Work item: The lines to return run from the one containing "This screenshot has" through the end of the material; give them exactly and leave out the pictures.

Information:
◆ ◆ ◆ ◆ ◆ ◆ ◆

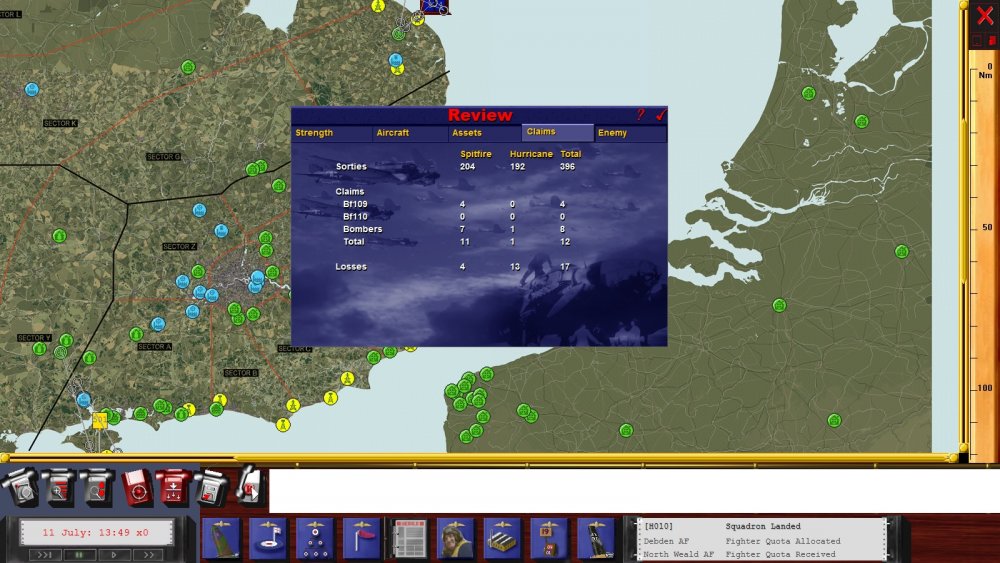The width and height of the screenshot is (1000, 563).
Task: Click the save disk telephone icon
Action: click(x=211, y=488)

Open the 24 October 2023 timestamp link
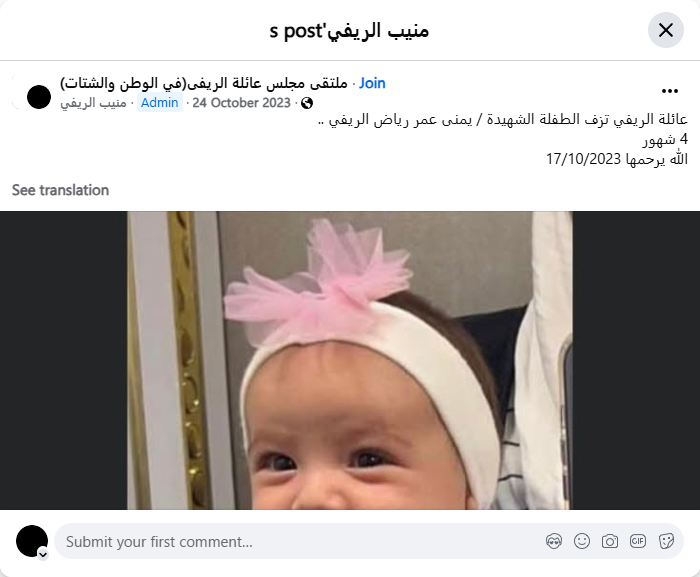242,103
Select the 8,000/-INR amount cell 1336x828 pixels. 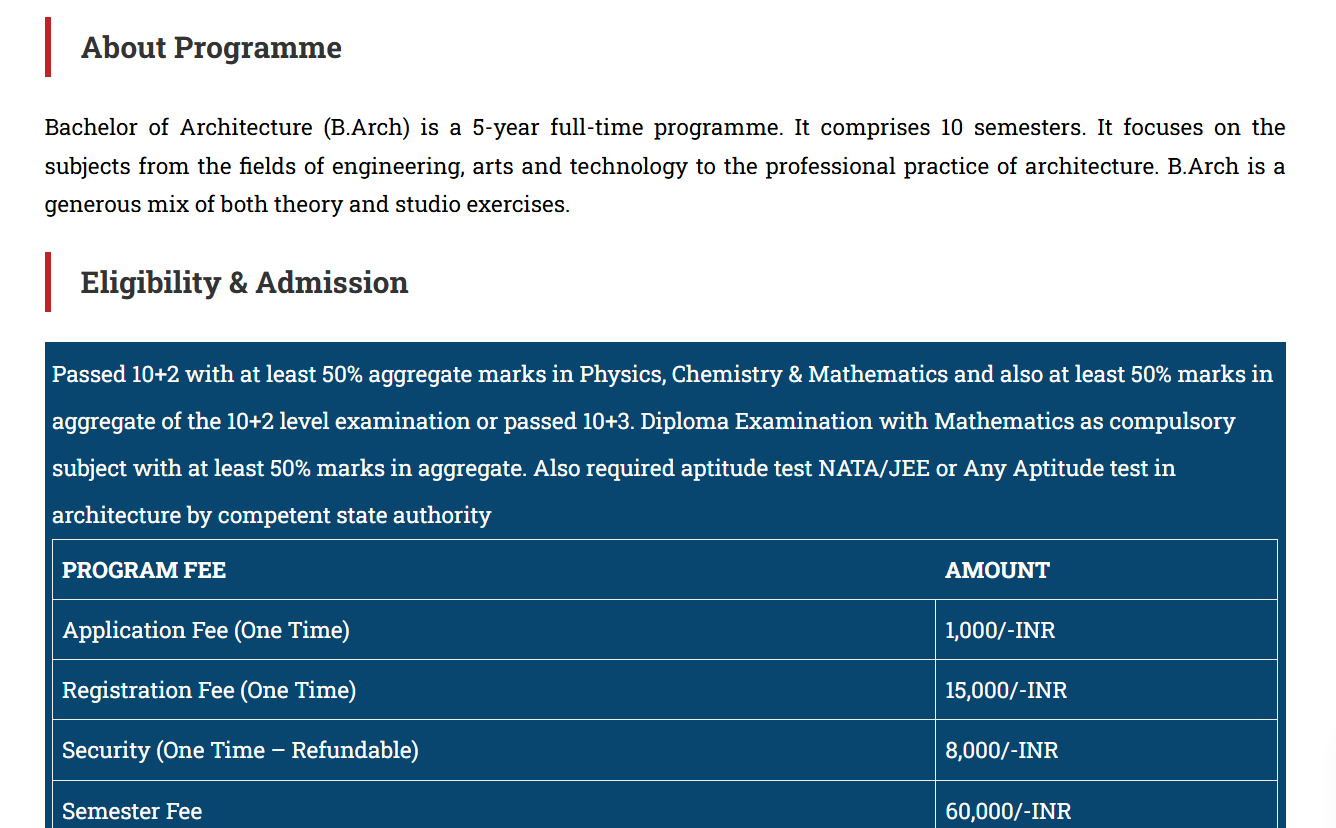1001,751
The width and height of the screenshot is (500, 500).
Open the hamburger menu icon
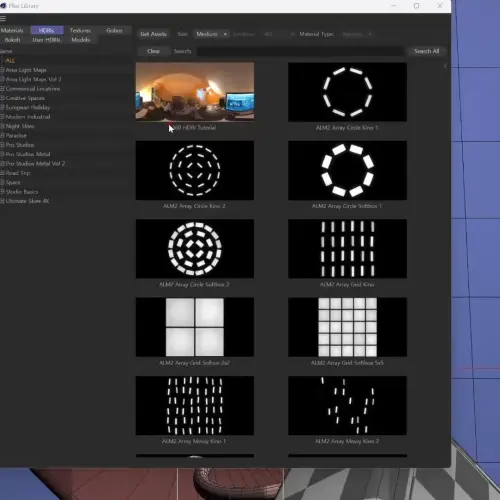pos(3,19)
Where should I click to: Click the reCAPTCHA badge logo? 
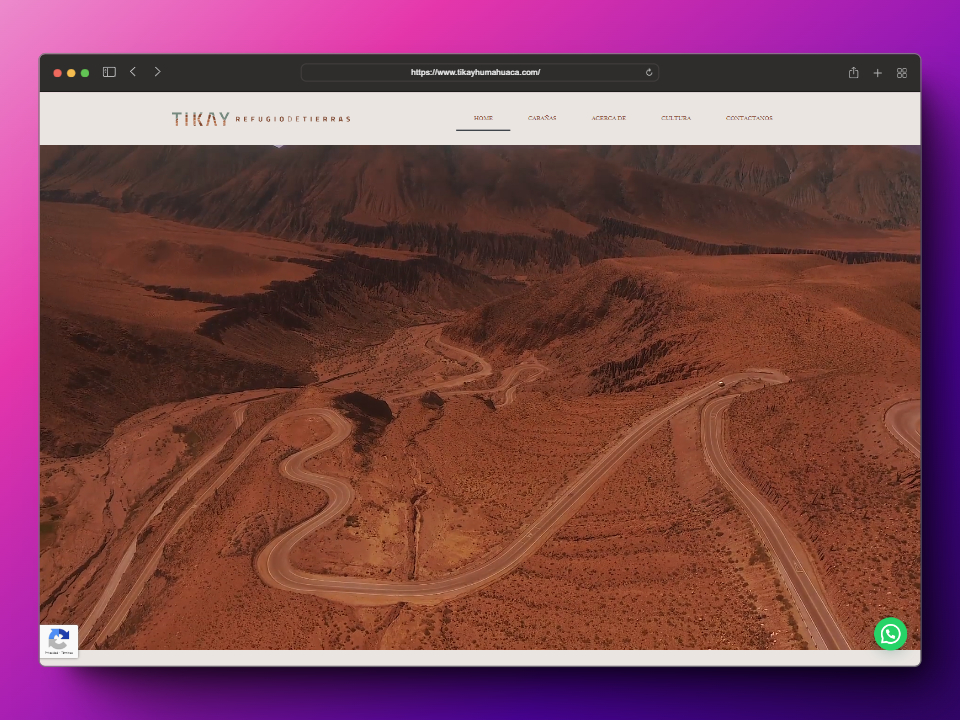[59, 638]
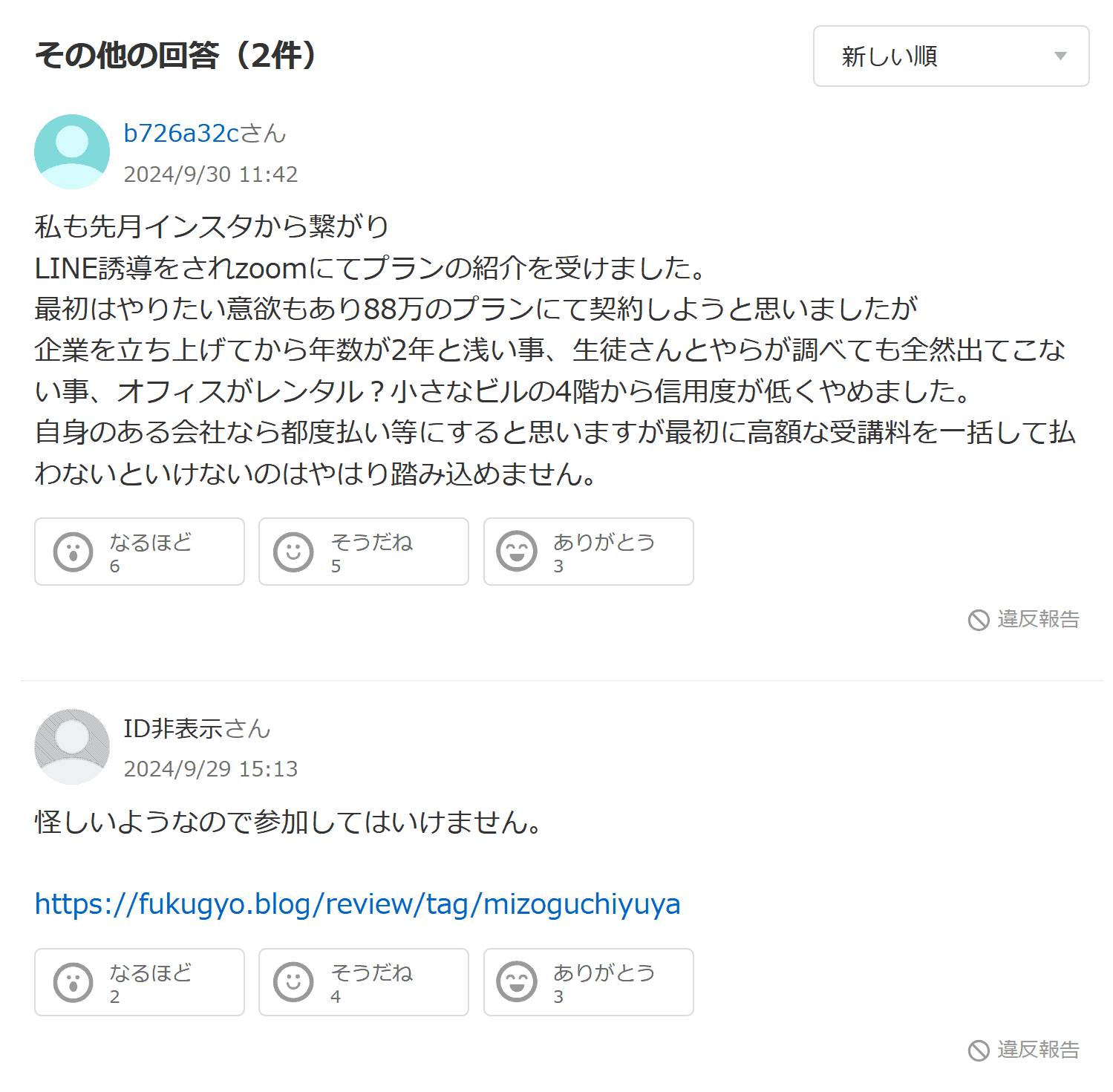
Task: Click the 2024/9/30 11:42 timestamp
Action: coord(210,174)
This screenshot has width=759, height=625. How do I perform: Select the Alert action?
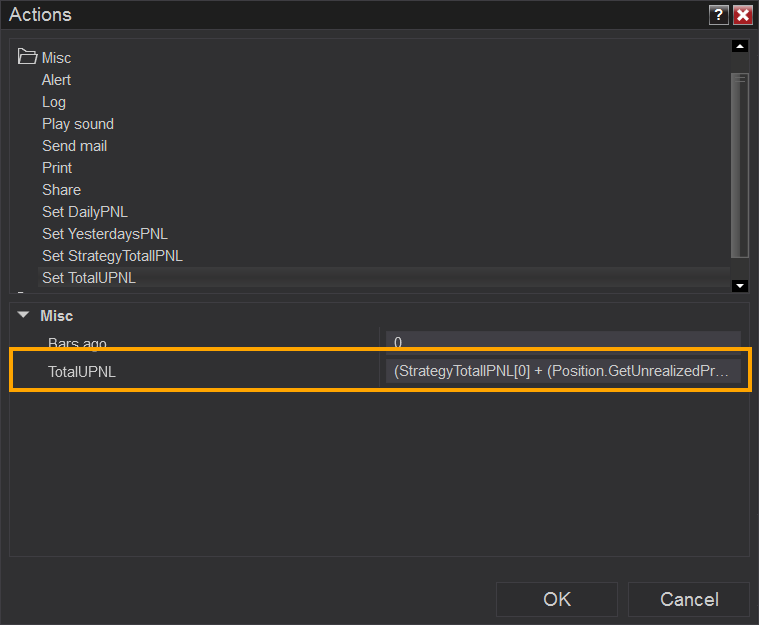(x=56, y=80)
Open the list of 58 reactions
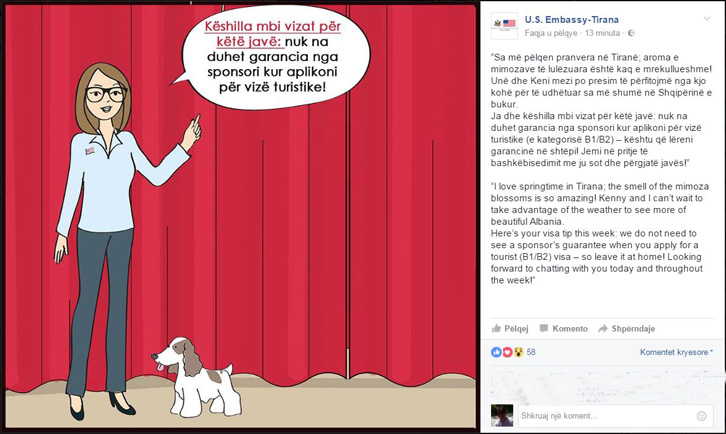The width and height of the screenshot is (726, 434). (531, 352)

◆ ◆ ◆ ◆ ◆ ◆ ◆

Reply:
This screenshot has width=759, height=625. How do I perform: Select the Alert action?
(x=56, y=80)
Open the list of 58 reactions
The width and height of the screenshot is (726, 434). (531, 352)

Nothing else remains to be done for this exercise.